Burnt mound, Cahircalla More, Co. Clare
Co. Clare |
Ritual/Ceremonial
Road construction is not usually celebrated for what it uncovers, but the groundwork for the Ennis Bypass and Western Relief Road in County Clare produced something worth pausing over.
During test trenching in 2003, archaeologists identified the remains of a burnt mound at the edge of a peat bog at Cahircalla More, close enough to the surface that it had barely been buried. The following year, a full excavation revealed not one but seven discrete prehistoric burnt mounds in the area.

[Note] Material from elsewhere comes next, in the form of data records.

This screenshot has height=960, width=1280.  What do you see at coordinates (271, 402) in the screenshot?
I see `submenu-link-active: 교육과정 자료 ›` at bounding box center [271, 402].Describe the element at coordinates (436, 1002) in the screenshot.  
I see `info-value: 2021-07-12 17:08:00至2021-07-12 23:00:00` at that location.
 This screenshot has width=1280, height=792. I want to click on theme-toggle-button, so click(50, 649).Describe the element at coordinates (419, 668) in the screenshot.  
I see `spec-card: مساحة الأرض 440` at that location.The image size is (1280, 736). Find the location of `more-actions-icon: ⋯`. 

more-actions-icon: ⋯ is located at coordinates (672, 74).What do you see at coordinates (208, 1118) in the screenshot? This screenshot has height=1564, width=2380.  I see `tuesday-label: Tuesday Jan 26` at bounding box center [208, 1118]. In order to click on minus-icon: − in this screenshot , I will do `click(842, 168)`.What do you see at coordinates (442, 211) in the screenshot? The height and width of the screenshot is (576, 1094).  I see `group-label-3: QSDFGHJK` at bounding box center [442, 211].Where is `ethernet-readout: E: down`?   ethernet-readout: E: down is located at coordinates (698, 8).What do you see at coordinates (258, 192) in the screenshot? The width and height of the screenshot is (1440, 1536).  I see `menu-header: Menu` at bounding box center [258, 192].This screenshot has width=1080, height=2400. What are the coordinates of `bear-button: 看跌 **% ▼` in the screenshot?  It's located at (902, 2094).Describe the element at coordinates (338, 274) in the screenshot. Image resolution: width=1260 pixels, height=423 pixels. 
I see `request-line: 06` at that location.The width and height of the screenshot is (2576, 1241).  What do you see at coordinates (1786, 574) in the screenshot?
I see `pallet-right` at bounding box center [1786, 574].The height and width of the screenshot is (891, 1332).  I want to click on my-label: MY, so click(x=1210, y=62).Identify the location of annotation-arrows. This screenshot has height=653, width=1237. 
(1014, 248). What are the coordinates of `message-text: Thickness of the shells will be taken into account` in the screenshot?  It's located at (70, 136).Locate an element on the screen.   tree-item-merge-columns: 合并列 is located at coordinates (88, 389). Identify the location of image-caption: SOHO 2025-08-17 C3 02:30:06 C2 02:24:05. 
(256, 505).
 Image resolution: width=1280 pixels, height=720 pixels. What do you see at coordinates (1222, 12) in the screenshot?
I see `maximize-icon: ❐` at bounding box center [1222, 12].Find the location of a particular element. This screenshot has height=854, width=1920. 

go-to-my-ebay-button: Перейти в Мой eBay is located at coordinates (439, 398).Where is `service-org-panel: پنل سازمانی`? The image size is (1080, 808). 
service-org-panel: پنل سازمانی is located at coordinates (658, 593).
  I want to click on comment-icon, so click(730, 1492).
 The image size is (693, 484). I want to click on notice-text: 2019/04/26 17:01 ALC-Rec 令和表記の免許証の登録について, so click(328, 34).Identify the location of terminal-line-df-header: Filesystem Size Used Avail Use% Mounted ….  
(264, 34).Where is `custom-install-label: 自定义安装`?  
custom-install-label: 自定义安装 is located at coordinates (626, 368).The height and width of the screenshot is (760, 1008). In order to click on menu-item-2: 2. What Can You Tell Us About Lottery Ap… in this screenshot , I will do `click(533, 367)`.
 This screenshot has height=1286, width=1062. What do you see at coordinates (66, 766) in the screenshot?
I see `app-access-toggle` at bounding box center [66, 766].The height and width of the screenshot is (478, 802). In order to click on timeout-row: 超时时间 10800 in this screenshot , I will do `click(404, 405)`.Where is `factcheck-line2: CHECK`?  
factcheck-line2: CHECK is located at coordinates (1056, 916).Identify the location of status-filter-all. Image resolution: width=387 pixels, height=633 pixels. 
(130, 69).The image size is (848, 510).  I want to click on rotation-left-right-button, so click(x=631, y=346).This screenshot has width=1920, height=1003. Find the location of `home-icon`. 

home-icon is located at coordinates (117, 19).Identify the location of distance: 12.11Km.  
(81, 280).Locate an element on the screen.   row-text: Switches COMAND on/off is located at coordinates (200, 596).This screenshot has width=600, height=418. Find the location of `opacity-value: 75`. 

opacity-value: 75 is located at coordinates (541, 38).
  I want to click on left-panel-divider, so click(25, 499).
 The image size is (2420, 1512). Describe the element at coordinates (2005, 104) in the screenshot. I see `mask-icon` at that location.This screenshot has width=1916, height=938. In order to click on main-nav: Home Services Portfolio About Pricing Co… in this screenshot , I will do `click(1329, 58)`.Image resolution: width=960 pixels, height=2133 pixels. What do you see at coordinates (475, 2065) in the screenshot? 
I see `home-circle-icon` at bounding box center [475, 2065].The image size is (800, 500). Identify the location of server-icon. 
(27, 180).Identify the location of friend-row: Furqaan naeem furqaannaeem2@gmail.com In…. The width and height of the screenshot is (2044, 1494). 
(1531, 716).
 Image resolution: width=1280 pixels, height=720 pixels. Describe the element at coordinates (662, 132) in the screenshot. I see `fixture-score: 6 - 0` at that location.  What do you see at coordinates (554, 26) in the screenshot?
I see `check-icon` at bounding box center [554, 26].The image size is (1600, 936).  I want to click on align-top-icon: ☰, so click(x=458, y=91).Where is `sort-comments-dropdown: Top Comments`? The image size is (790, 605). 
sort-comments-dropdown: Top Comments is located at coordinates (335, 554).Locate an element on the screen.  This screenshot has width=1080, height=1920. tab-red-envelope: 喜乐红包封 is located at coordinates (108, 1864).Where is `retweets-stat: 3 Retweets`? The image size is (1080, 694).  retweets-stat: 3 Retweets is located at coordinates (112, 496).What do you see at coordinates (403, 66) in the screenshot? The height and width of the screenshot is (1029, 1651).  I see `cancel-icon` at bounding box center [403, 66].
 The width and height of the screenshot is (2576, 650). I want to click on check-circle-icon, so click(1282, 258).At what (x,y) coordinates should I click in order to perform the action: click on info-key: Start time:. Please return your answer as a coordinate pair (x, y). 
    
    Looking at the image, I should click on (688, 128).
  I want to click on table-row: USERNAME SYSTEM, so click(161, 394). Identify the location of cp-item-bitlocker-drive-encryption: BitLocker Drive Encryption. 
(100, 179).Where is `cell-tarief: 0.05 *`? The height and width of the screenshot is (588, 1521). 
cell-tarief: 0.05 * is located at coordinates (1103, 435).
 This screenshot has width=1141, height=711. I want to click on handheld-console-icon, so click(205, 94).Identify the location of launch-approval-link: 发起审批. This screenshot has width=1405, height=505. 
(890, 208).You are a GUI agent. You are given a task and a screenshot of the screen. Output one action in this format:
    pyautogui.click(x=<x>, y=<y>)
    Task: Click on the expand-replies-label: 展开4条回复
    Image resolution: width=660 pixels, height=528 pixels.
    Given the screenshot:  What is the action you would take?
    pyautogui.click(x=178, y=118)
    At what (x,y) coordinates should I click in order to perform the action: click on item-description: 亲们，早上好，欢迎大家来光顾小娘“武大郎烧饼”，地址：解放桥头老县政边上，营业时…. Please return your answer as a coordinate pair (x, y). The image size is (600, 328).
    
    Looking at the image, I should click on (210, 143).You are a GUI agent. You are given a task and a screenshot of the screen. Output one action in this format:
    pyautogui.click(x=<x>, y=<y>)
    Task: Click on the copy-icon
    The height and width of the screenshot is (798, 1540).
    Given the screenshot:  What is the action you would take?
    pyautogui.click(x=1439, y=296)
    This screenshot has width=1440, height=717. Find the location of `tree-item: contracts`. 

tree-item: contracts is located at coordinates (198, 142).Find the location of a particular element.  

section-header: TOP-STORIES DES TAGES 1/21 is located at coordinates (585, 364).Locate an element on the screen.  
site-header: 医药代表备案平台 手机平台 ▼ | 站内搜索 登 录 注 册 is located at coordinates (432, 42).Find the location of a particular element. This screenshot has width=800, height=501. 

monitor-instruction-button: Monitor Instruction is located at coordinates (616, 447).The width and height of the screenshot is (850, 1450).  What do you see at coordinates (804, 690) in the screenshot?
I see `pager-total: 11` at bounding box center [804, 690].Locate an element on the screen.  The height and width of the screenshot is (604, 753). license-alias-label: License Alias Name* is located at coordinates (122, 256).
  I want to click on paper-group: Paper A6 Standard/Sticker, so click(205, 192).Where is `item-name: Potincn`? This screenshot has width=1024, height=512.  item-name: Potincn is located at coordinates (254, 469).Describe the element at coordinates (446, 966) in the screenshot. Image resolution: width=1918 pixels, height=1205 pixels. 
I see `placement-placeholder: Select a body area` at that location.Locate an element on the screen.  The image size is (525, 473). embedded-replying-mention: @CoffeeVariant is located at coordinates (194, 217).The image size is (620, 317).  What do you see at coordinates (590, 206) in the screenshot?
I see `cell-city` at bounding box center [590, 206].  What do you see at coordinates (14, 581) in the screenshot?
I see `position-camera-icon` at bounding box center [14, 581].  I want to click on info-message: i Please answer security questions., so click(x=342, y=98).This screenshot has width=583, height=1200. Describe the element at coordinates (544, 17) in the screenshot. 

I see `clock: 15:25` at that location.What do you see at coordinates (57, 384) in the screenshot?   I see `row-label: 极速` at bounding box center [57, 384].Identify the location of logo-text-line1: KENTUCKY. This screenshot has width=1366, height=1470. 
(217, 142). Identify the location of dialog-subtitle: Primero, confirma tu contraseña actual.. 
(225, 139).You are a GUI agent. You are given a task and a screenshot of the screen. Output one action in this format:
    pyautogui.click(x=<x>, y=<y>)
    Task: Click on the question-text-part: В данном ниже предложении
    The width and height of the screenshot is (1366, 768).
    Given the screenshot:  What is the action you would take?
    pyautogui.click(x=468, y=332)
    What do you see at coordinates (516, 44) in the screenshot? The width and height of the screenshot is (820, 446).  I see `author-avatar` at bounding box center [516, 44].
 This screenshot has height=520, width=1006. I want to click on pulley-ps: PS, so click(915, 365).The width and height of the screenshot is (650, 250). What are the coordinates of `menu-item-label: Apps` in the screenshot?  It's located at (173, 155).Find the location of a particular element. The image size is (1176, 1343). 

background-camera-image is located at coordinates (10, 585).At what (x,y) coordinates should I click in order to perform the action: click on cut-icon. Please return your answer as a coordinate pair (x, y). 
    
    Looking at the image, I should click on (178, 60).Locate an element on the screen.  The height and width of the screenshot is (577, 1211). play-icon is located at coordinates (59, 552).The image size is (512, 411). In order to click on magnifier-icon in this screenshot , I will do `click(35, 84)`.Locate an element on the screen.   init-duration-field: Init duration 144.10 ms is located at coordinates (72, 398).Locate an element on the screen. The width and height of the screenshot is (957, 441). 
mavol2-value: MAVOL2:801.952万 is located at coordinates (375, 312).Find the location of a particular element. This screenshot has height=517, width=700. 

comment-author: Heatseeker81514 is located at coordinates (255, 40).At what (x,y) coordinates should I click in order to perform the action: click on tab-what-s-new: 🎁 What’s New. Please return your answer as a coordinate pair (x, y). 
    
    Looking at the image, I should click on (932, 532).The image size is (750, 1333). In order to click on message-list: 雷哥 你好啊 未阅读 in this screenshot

Burnt mounds are among the more intriguing and widespread features of the Irish prehistoric landscape. They are typically low, kidney-shaped spreads of fire-cracked stone and charcoal-stained earth, thought to be the accumulated debris from repeatedly heating stones and plunging them into water-filled pits or troughs, possibly for cooking, bathing, or industrial processes. The particular spread recorded here, one of the seven identified across the site, measured roughly 11.2 metres by 6.7 metres and was only about 0.1 metres thick, lying just beneath 0.3 metres of peat. A radiocarbon date placed its use somewhere between 2330 and 2130 Cal BC, which puts it in the Early Bronze Age, a period when this kind of fulacht fiadh activity was at its most widespread across Ireland. The peat that sealed it had effectively acted as a preserving lid for more than four thousand years, keeping the deposit intact until the bypass work brought it back into view.